> [DATA FOR PROCESSING]:
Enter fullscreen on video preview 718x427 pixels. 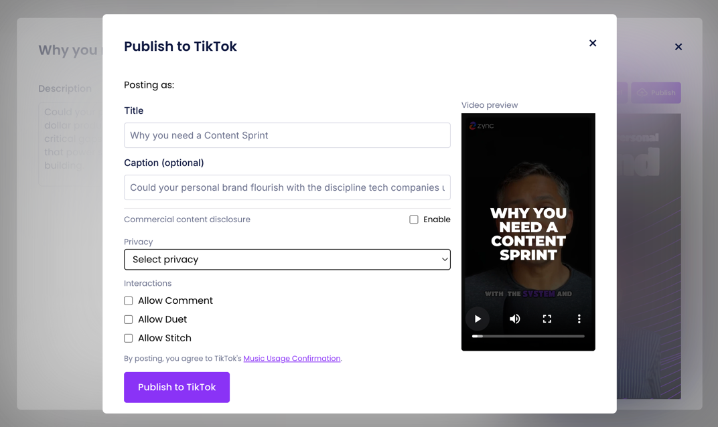tap(547, 319)
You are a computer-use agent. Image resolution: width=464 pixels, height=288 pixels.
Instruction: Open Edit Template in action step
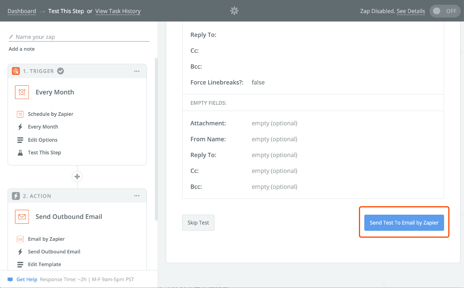pos(44,264)
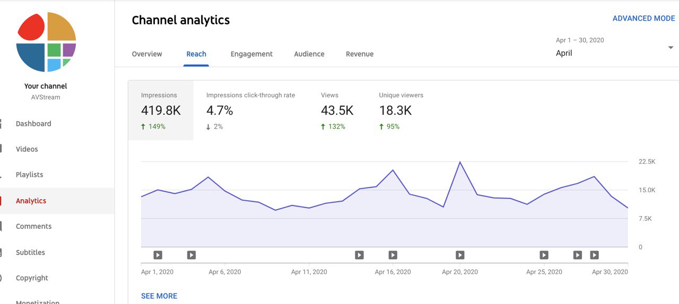The height and width of the screenshot is (304, 679).
Task: Open Comments in the sidebar
Action: click(x=34, y=227)
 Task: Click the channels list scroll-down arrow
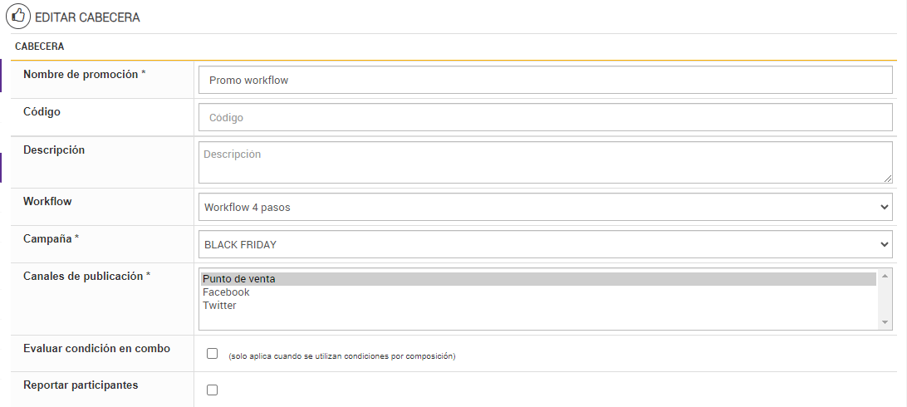tap(885, 322)
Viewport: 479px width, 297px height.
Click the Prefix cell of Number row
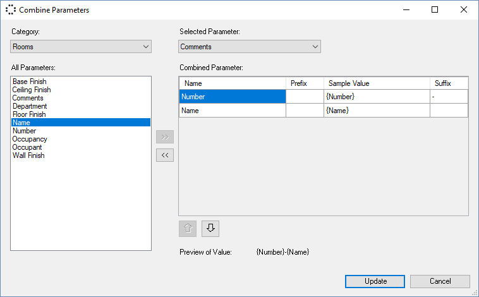coord(305,97)
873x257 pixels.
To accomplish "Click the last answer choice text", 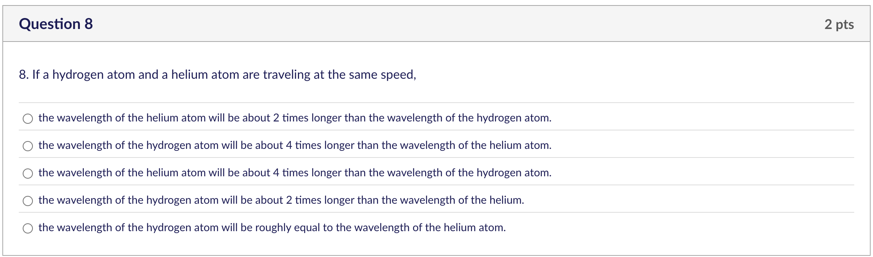I will pyautogui.click(x=272, y=227).
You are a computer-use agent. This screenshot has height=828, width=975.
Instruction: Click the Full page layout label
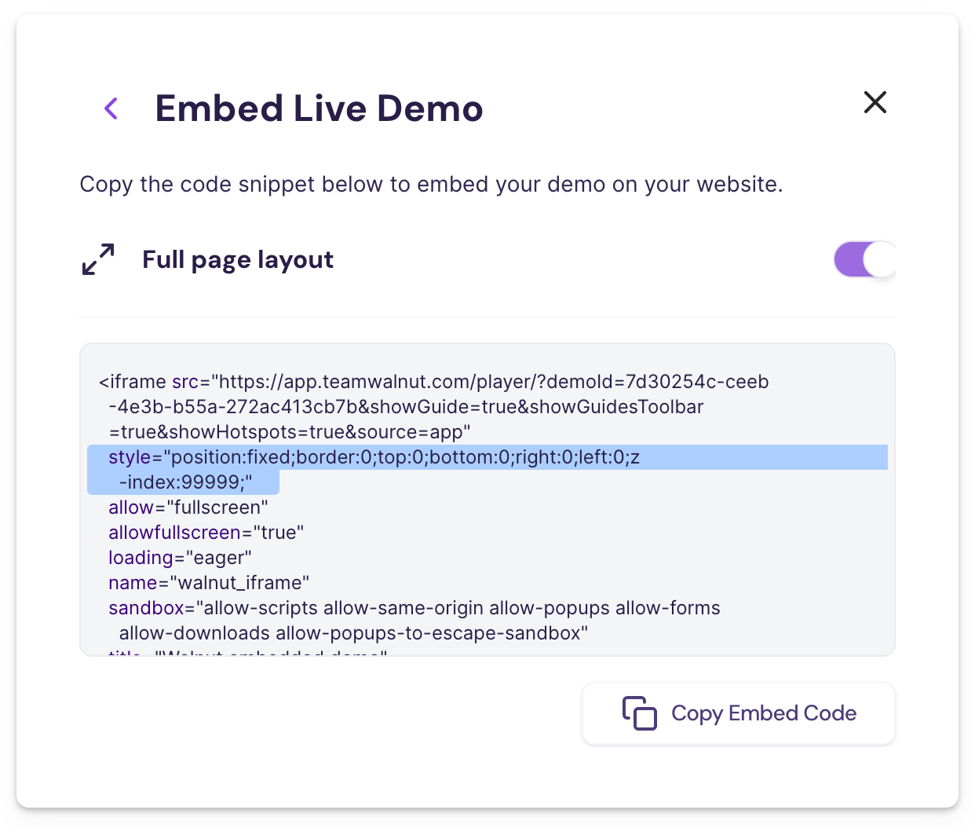[238, 259]
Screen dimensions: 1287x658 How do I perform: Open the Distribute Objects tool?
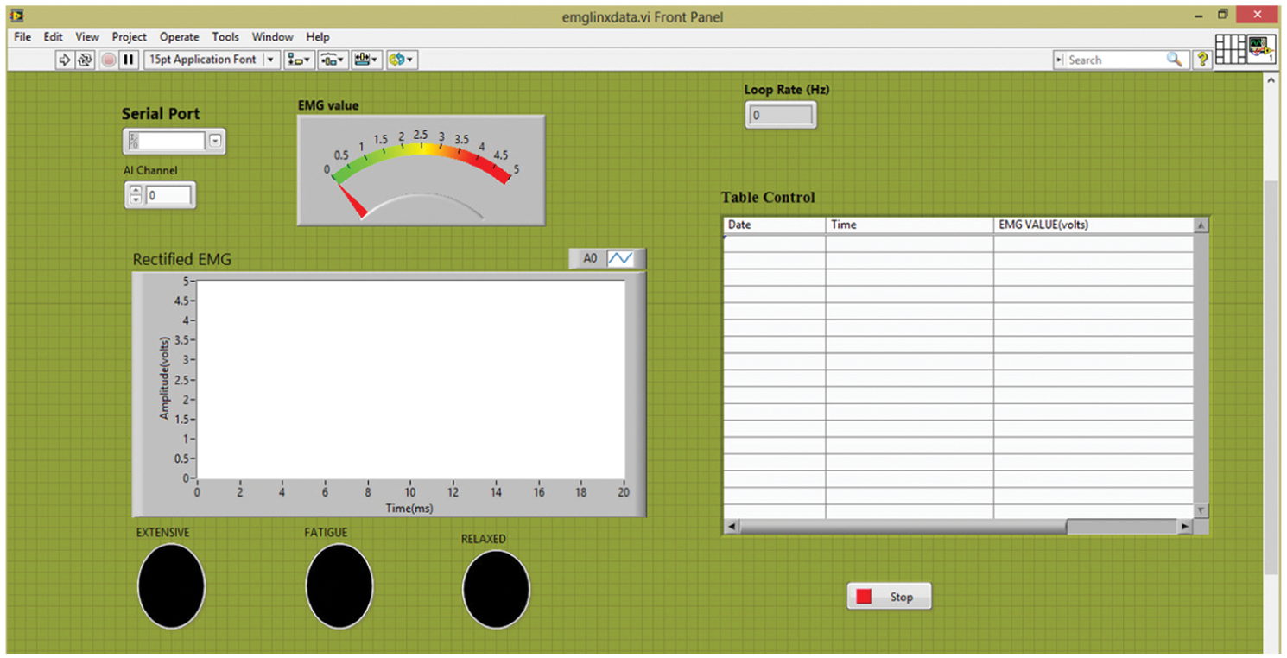(333, 60)
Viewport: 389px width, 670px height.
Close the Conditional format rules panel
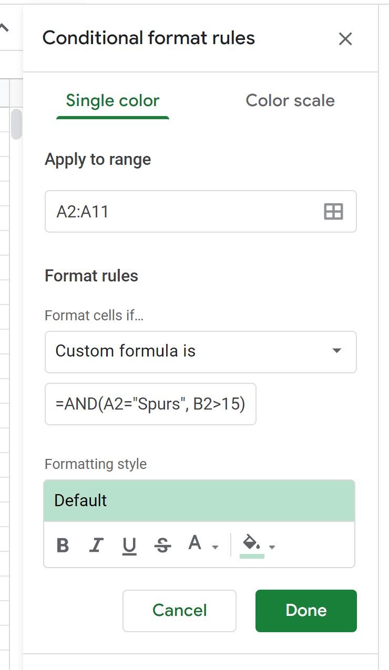(345, 39)
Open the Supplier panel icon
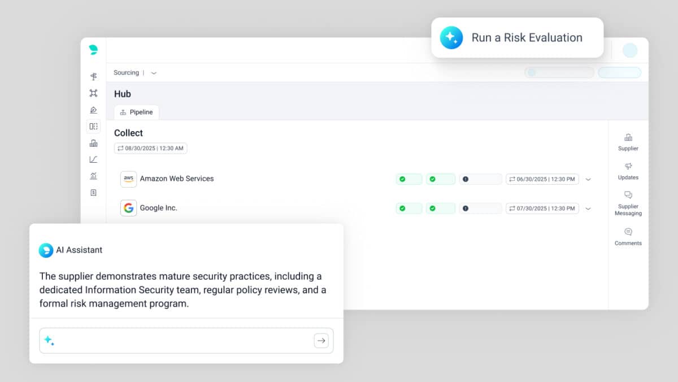The image size is (678, 382). (628, 137)
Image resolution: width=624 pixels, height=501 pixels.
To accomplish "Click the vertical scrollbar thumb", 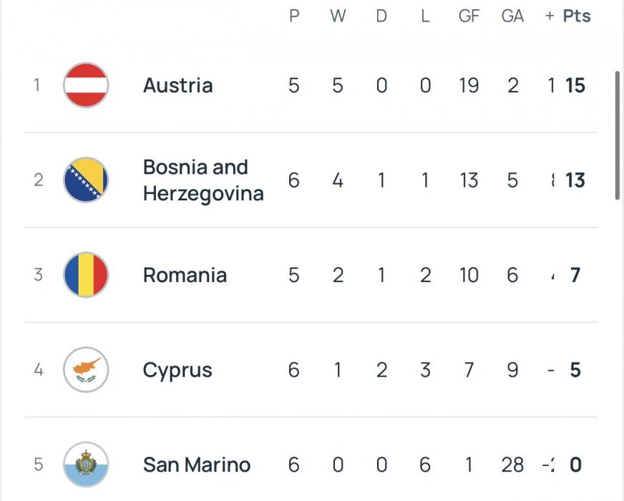I will pyautogui.click(x=618, y=135).
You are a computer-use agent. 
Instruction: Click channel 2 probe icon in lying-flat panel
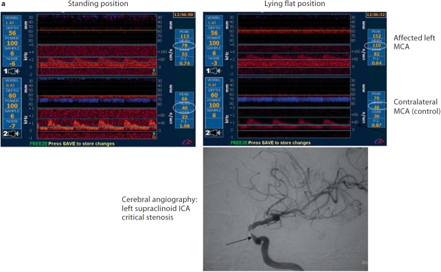pyautogui.click(x=213, y=132)
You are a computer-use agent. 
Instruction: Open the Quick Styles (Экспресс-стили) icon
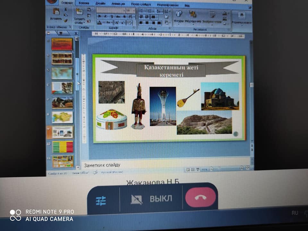pos(212,15)
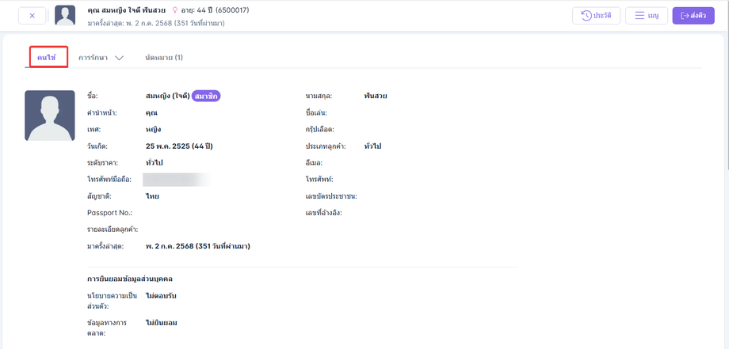Switch to the นัดหมาย (1) tab
Image resolution: width=729 pixels, height=349 pixels.
coord(164,58)
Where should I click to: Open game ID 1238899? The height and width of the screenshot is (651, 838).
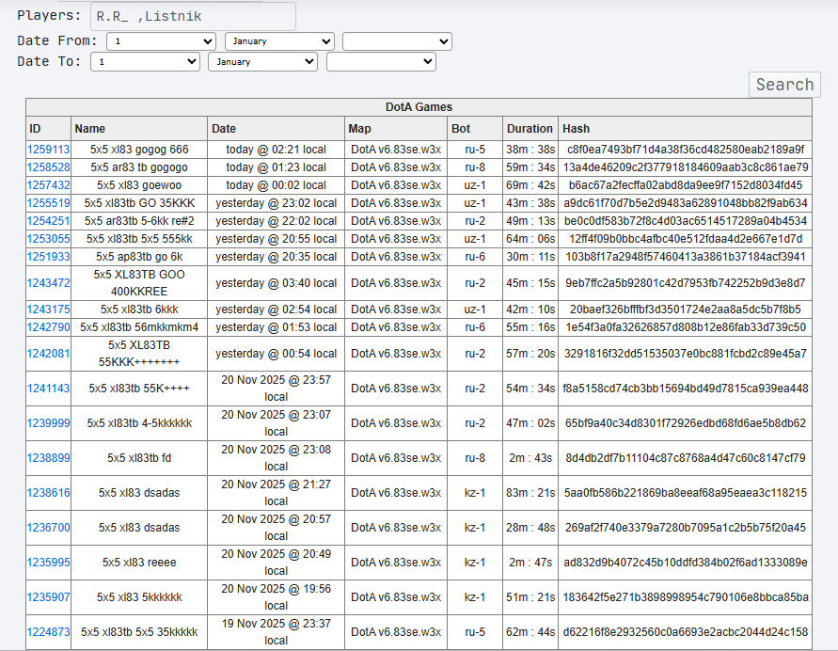pos(48,458)
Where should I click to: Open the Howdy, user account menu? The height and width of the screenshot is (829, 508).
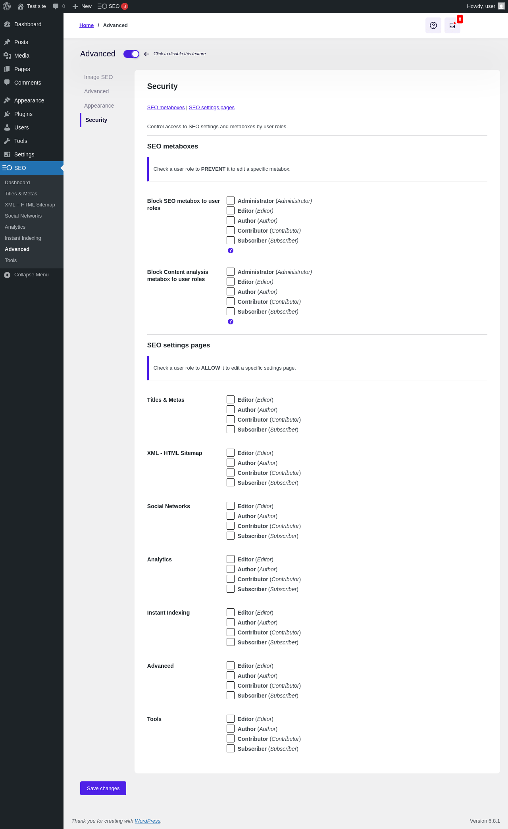pyautogui.click(x=485, y=6)
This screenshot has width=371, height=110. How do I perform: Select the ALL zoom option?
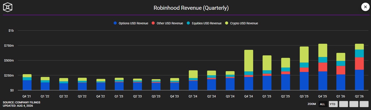322,104
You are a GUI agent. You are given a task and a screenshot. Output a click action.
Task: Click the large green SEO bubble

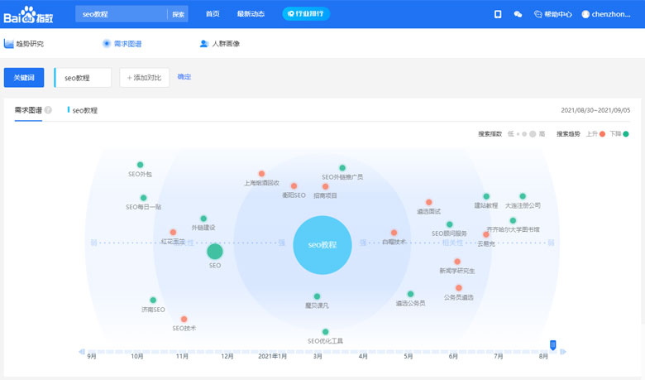[x=215, y=251]
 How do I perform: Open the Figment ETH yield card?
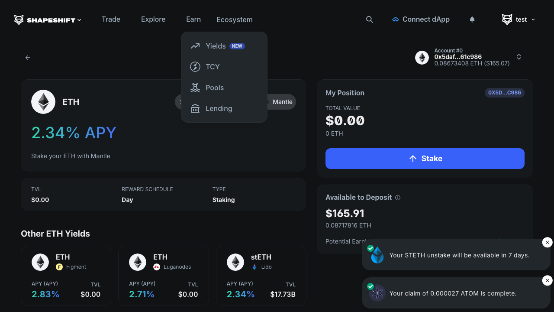66,276
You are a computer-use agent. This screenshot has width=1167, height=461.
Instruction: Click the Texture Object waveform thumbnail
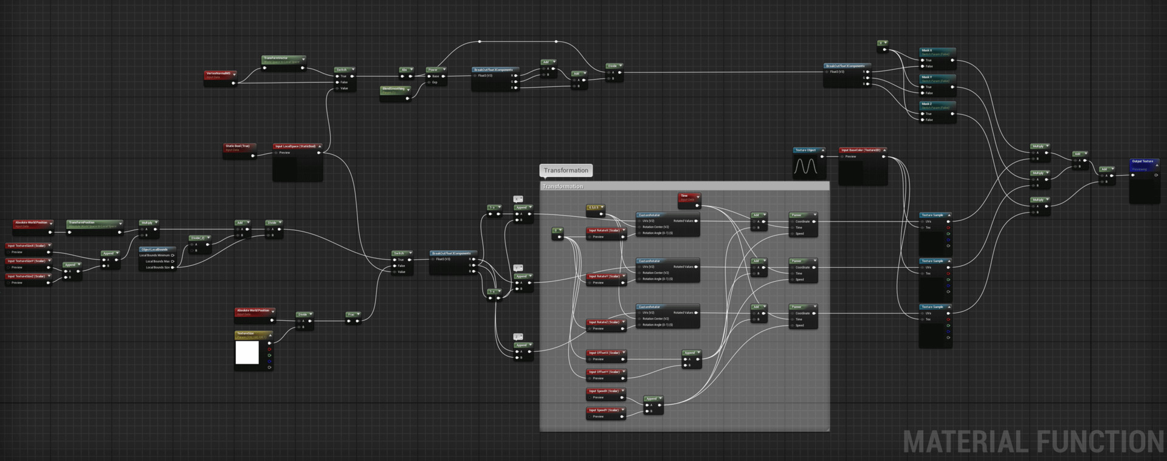(806, 166)
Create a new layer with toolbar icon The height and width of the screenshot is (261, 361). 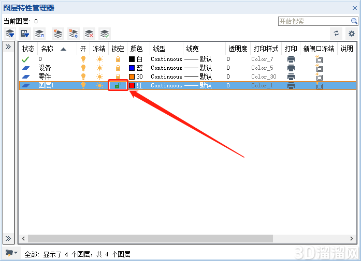coord(58,34)
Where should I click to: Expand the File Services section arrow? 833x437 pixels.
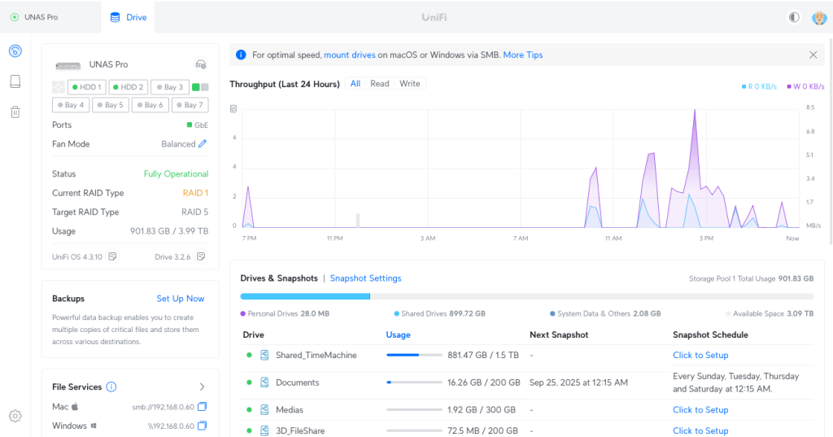tap(202, 387)
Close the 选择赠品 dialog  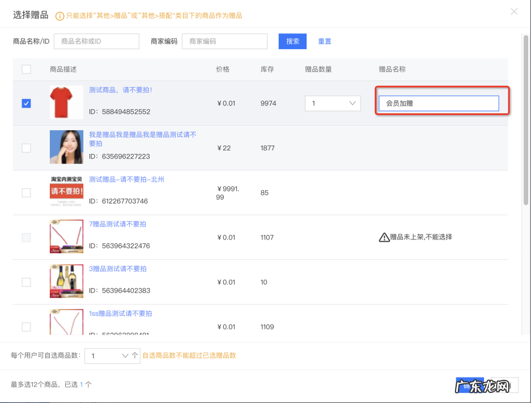click(514, 11)
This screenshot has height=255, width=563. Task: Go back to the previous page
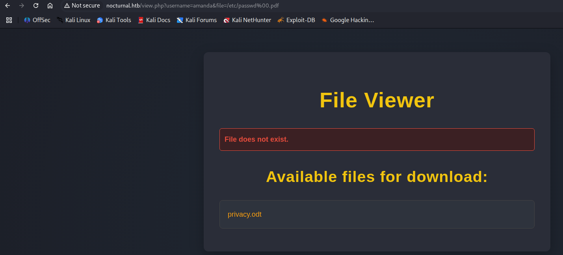click(x=7, y=6)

> [WORK TASK]: Beginning with the line that contains "This screenshot has height=255, width=563." and ending with the final line of the listing, return each line exactly. Omit all pictures.

> [ANSWER TO THE PROBLEM]:
This screenshot has height=255, width=563. Task: Go back to the previous page
click(x=7, y=6)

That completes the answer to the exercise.